The Hague-based International Residual Mechanism for Criminal Tribunals said in an order late Tuesday that it “finds… Mr Felicien Kabuga to be unfit to participate meaningfully in his trial and is very unlikely to regain fitness in the future”.
Instead judges are calling for an ‘alternative’ legal procedure that would not end in a conviction.
The 88-year-old man is accused of being a major financier of the 1994 Rwandan genocide.
Félicien Kabuga’s lawyers had argued that he suffered from dementia.
He was arrested in Paris in 2020 after evading capture for 26 years, reportedly moving around East Africa.
This is the first time a court has given such a ruling in a decades-long campaign to bring Rwandan genocide suspects to justice.
In their ruling, judges at a UN war crimes court in The Hague said Mr Kabuga was “unfit to participate meaningfully in his trial and is very unlikely to regain fitness in the future”.
The judges proposed an alternative legal procedure that “resembles a trial as closely as possible, but without the possibility of a conviction”.
The court had paused his trial in March to allow for his health to be assessed. According to court documents, he is 88, although there is some dispute about his precise age.

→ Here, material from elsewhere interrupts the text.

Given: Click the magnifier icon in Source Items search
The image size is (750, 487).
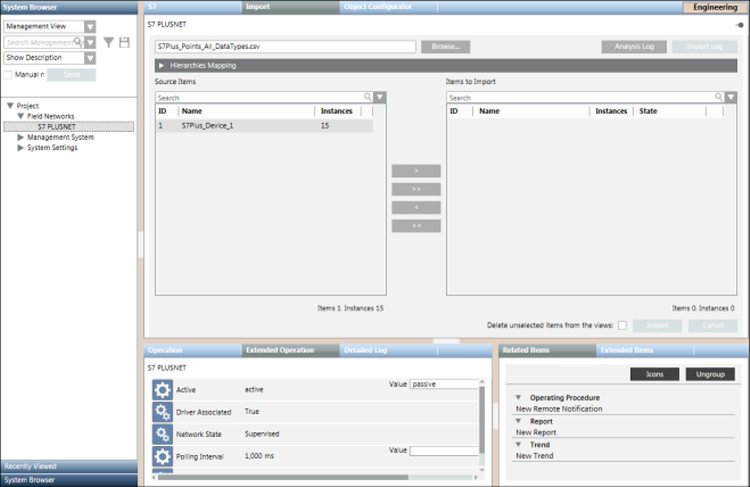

It is alleged that Mr Kabuga used his large fortune, made in the 1970s tea trade, to buy weapons used to arm the Hutu death squads.
The wealthy businessman is also accused of using his radio station to urge Hutus to kill Tutsis, fuelling the genocide by broadcasting inflammatory hate speech.
French investigators tracked him down to an apartment in Paris where he had been living under a false identity.
The United States had offered a reward of $5m for information leading to his arrest.